18 février 2009
Bénéficiant d'une permission de sortie, il n'avait pas regagné la maison d'arrêt. Il a ensuite commis plusieurs vols dans la région de Saint-Brieuc. Hier, il a écopé de quatre mois de prison ferme.
En décembre2007, alors qu'il bénéficie d'une permission de sortie, Johnny Fabre ne regagne pas la maison d'arrêt. Ainsi évadé, le jeune homme, alors âgé de 18 ans, commet une série de vols avec plusieurs comparses dans la commune de Langueux. Dans la nuit du 8 au 9janvier 2008, après avoir passé la soirée chez une connaissance, il repart avec plusieurs jeux vidéo pour les revendre. Le 13janvier suivant, il rentre dans un garage non verrouillé. Après avoir trouvé les clés de la voiture sur l'étagère, il vole une Clio. À Ploufragan, le véhicule tombe en panne d'essence. Les trois hommes abandonnent alors la voiture volée. Le 16janvier, toujours en cavale, il pénètre dans une maison où il s'empare d'un sac à main resté dans la salle à manger. Dans la nuit du 16 au 17janvier, il s'introduit dans un garage où il vole une voiture Honda. Son frère et deux copains montent à bord. Au volant du véhicule, Johnny Fabre, avec ses trois amis, rate un virage et vient heurter une barrière de sécurité. Les quatre hommes décident de s'enfuir à pied, ils sont rattrapés par les forces de l'ordre après une course-poursuite.

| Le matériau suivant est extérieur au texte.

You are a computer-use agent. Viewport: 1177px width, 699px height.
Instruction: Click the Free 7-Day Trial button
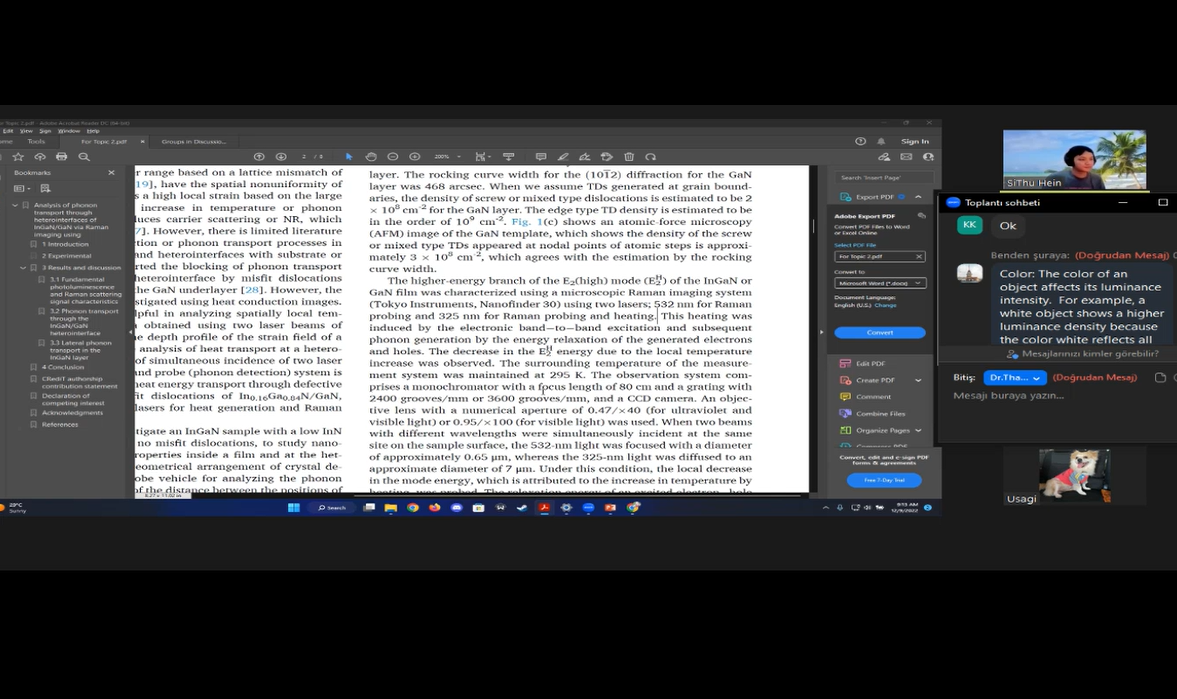(884, 480)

«Une balade à l'américaine»
Hier, devant le tribunal correctionnel de Saint-Brieuc, le jeune homme a reconnu l'intégralité des faits qui lui étaient reprochés. «J'étais en évasion, j'ai volé ces voitures pour pouvoir dormir à l'intérieur», explique le prévenu lorsque la juge Bréard lui a demandé la raison de ces vols à répétition. «Lorsque Johnny Fabre est dans la nature, il vaut mieux fermer son garage», ironise le procureur Gérard Zaug, avant de requérir quatre mois de prison ferme. Le prévenu est déjà détenu jusqu'en 2010 pour d'autres faits. L'avocate de la défense, quant à elle, décrit le prévenu comme quelqu'un de «sympathique et généreux», mais néanmoins d'une «immaturité massive», ce qui le pousse à commettre des délits «dans un contexte de rigolade, de balade à l'américaine où l'on va de bêtise en bêtise». La juge unique a suivi les réquisitions du parquet en condamnant Johnny Fabre à quatre mois d'emprisonnement ferme.